Elegy for a Land with Amnesia
Before fields, prairie ruled
this land, unmade
by our plows. Standing here,
I remember our history of blades
sinking into topsoil, tearing. Brain of earth,
mind of plant,
natural law tells us you possess neither,
but I dissent: your nodes
of fungal networks and roots
challenge us to believe
in presences below our feet, their leaves
learning. Our blades ripped
into vegetal ganglia: rhizomes,
blind, hairy taproots
living ten feet down, their rootlets
ciphers. Slashed deep,
upturned in spring sun, the dirt
began forgetting
the river down the way, the lake
over the hills, upturned
there too. The carving continued.
Shrinking smaller, these hills
forgot yesterday’s rabbits,
stones unmoved
for centuries, words for sunlight
changing by the minute,
other knowledges likewise split
into wriggling remnants,
suffocating under straight, simple rows
of corn seed. Now all
that’s left is a few inches of
your former depths, no longer
able to pass hidden knowledge
in between and across:
histories of lightning strikes known
to neighboring trees, calendars
of light and fire understood by flowers
who watch for smoke
and warnings of locusts a hundred miles away,
eating their way closer.
Epitaph for Lost Rivers
When the glaciers could no longer maintain
their blue nations, your frozen currents
wrestled themselves loose from interior ice,
opened their mouths of headwaters to ocean.

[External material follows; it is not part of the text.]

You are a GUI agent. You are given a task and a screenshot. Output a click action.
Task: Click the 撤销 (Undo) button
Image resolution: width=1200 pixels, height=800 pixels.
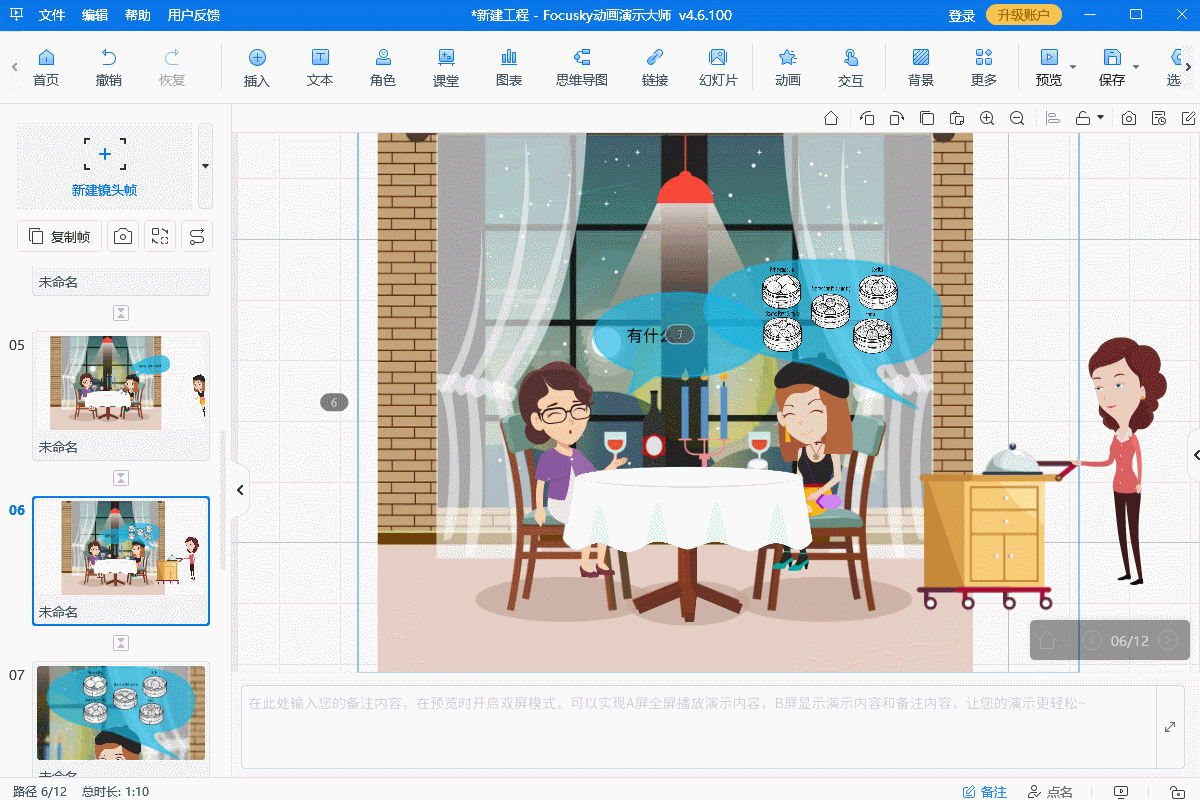109,67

Vanishing, your rapids were all rushing again.
What the cold had paralyzed and built,
your channels undermined with symphonies,
rushing and dripping, your crescendos
dissolving icebergs into chambers like bells.
Before drones could map your tributaries,
you emptied your own hollows, a triumph
in covering your tracks. Know that every empire
will accuse you of lurking waterfalls,
trespassing torrents and miscellaneous crimes
against explorers, including millions lost in maps.
Insurgents of ice, disappearing the moment
you flow as one into the sea, may you rush quick,
reckless and so deep, the cold can never bind you.